(WHAT THE EXERCISE ASKS): Copy out the data word for word, from the line containing "will tap(1189, 63)." through the line containing "This screenshot has width=495, height=452.", including both of those lines.
[DATASET RECORDS start]
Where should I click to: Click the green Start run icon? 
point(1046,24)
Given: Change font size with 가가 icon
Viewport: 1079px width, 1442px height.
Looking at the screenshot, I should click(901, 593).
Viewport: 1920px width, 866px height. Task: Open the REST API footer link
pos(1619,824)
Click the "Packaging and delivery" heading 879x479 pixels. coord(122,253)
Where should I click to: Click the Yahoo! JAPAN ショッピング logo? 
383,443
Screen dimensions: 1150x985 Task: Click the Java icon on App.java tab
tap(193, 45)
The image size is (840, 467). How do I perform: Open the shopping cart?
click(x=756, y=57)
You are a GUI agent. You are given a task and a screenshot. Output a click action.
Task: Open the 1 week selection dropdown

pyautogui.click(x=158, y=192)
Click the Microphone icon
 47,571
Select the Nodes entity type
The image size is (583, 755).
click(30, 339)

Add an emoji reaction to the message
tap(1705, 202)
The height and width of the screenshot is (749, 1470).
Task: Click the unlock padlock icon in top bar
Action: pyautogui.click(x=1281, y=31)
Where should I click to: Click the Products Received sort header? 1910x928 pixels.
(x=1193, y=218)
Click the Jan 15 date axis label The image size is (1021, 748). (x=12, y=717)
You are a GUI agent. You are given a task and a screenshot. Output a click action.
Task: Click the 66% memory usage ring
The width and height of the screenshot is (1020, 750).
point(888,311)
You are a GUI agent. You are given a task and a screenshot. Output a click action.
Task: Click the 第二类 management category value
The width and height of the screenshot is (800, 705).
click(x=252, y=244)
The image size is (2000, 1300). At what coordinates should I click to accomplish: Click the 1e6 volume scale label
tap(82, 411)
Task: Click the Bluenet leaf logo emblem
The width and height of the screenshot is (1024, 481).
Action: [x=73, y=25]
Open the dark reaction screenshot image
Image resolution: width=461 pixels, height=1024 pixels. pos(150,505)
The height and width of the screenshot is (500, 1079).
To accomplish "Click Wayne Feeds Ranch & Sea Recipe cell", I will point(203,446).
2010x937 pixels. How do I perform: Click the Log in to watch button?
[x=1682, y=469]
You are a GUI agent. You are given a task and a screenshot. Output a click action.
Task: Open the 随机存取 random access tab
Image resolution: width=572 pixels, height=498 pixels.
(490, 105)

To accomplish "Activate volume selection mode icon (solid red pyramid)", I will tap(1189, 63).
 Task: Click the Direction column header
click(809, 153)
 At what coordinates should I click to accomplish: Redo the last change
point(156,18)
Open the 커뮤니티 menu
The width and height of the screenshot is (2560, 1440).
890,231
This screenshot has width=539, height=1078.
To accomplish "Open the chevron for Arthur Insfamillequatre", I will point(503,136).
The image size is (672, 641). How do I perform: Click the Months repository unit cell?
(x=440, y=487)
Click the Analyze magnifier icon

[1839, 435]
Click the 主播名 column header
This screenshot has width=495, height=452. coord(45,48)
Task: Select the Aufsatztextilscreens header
[DATASET RECORDS end]
(RESULT OF THIS EXERCISE):
To accomplish "Activate volume selection mode icon (solid red pyramid)", I will tap(1189, 63).
 Task: Click the Direction column header
click(809, 153)
 At what coordinates should I click to accomplish: Redo the last change
point(156,18)
Open the 커뮤니티 menu
The width and height of the screenshot is (2560, 1440).
890,231
This screenshot has width=539, height=1078.
To accomplish "Open the chevron for Arthur Insfamillequatre", I will point(503,136).
The image size is (672, 641). How do I perform: Click the Months repository unit cell?
(x=440, y=487)
Click the Analyze magnifier icon

[1839, 435]
Click the 主播名 column header
This screenshot has width=495, height=452. coord(45,48)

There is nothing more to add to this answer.